### Provided text
Elsewhere, at Hampton Roads Regional Jail, Virginia, a federal court upheld a fee of $1 per day directly deducted from pre-trial detainees' prisoner accounts to pay for housing costs.73
Federal courts have invalidated jail book-in fee procedures allowing officials to take funds directly from prisoners upon their arrest. In 2006, the court struck down a Washington jail booking fee statute74 finding it and Spokane jail policies implementing the provision "facially unconstitutional in that they deprive persons of their property without due process in violation of the Fourteenth Amendment."75 The court found the state lacked a specific need for immediate seizures in the absence of a pre-deprivation hearing or determination of guilt.76
The Hamilton County, Ohio, program of confiscating from an arrested individual any "cash-on-hand" to pay up to $30 for a "Book-in Fee," was struck down by a federal court as a violation of due process,77 with the court concluding "the detainee's 'obligation' to pay for costs of being booked-in cannot be finally determined until after that detainee's conviction."78
This brief review of select cases is by no means comprehensive; however it reveals two themes that arise when courts consider the legitimacy of jail fees. The legality of jail fees hinges on how courts classify the fee: as punishment, a tax, or a user fee. It also depends upon whether procedural safeguards are in place to ensure state officials do not abuse their fee collection powers or take money from someone other than a "bad guy."

### Data provided

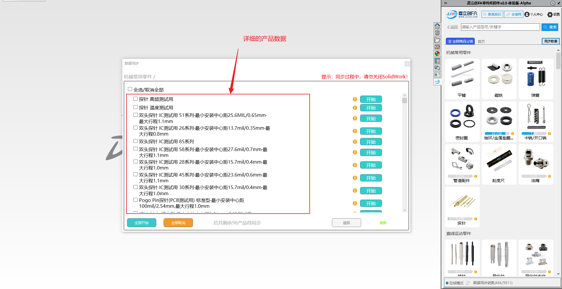Click the sync list scroll-down arrow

### Description of the task
Answer these questions from the jail fees text:
1. What daily fee did a federal court uphold at Hampton Roads Regional Jail?
2. In what year did a court strike down the Washington jail booking fee statute?
3. Up to what amount could the Hamilton County, Ohio, program take from an arrested person's cash-on-hand for its "Book-in Fee"?
The material comes from a separate source unrelated to the jail fees text.

### Task solution
1. $1 per day
2. 2006
3. $30